■ **Short problem**
Render the material as a Markdown table with columns "No." and "Line", one row per line, starting at the line containing "Dislike the Shandong comment with face icon" and ending at the last line of the material, both ends included. Omit blank lines and leave the pictures out.

■ **Records to use**

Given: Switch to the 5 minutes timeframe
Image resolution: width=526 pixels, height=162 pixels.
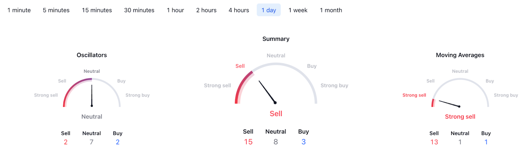Looking at the screenshot, I should tap(56, 10).
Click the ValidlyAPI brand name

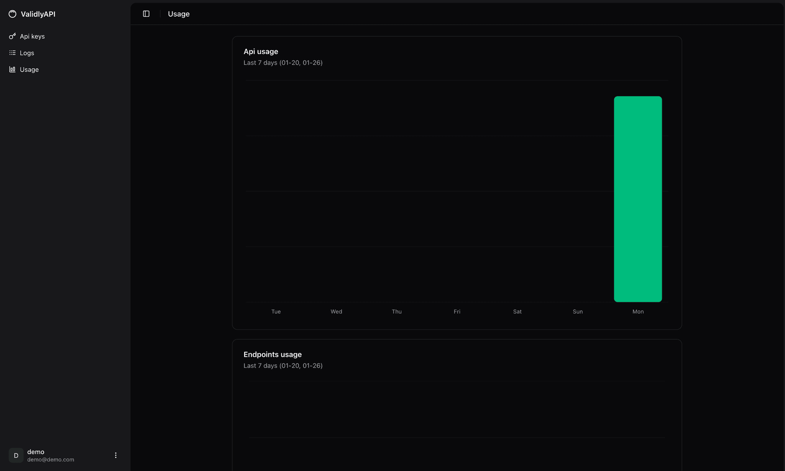[38, 14]
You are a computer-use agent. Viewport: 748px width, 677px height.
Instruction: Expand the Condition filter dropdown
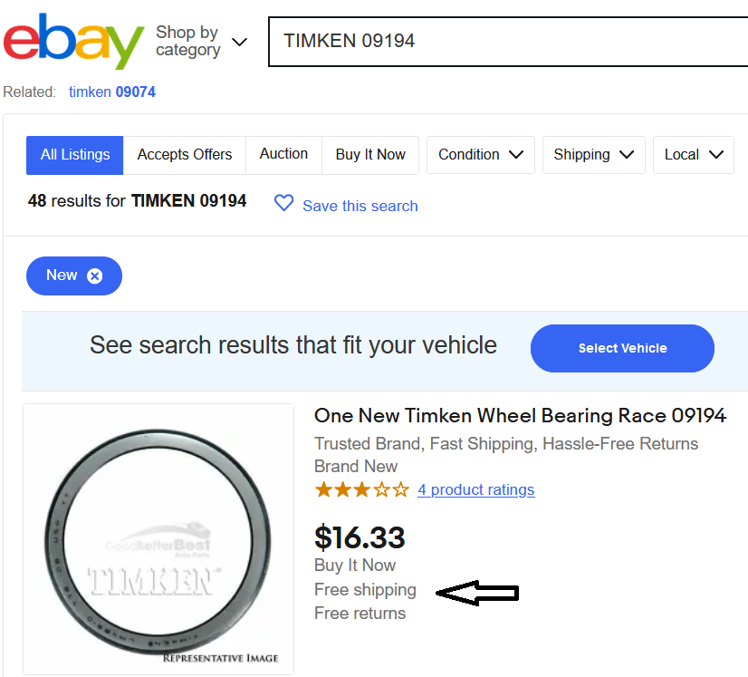[481, 155]
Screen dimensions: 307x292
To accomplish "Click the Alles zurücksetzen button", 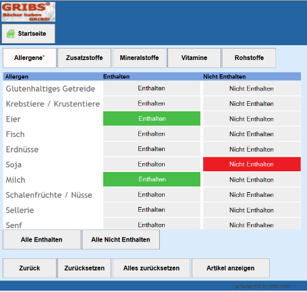I will point(151,268).
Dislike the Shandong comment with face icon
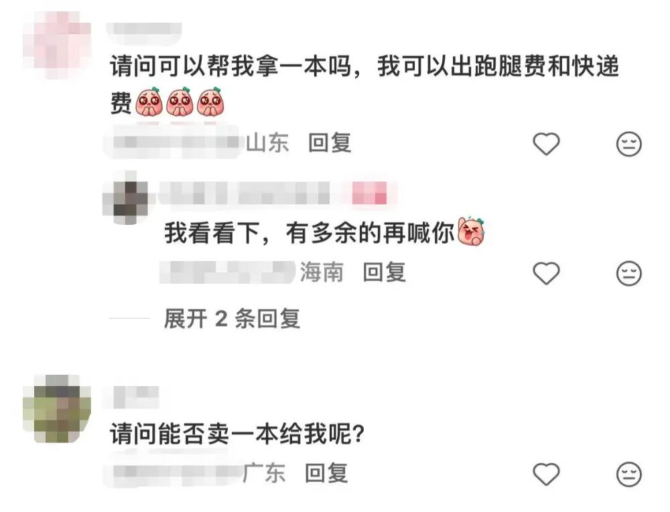 tap(629, 144)
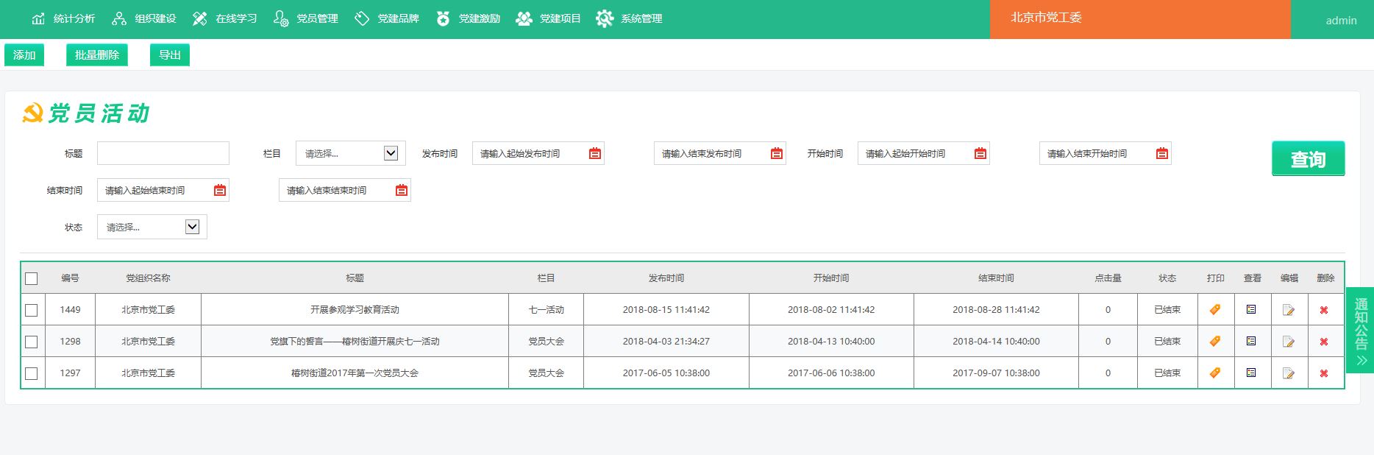Click the print icon for record 1449

click(x=1215, y=310)
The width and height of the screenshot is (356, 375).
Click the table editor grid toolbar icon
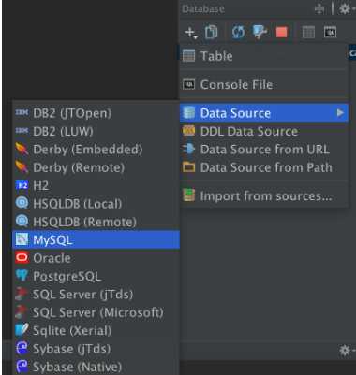(x=308, y=32)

■ **Task output**
| No. | Line |
|---|---|
| 1 | Dislike the Shandong comment with face icon |
| 2 |  tap(629, 144) |
| 3 | Click the print icon for record 1449 |
| 4 | click(x=1215, y=310) |
| 5 | The width and height of the screenshot is (356, 375). |
| 6 | Click the table editor grid toolbar icon |
| 7 | (x=308, y=32) |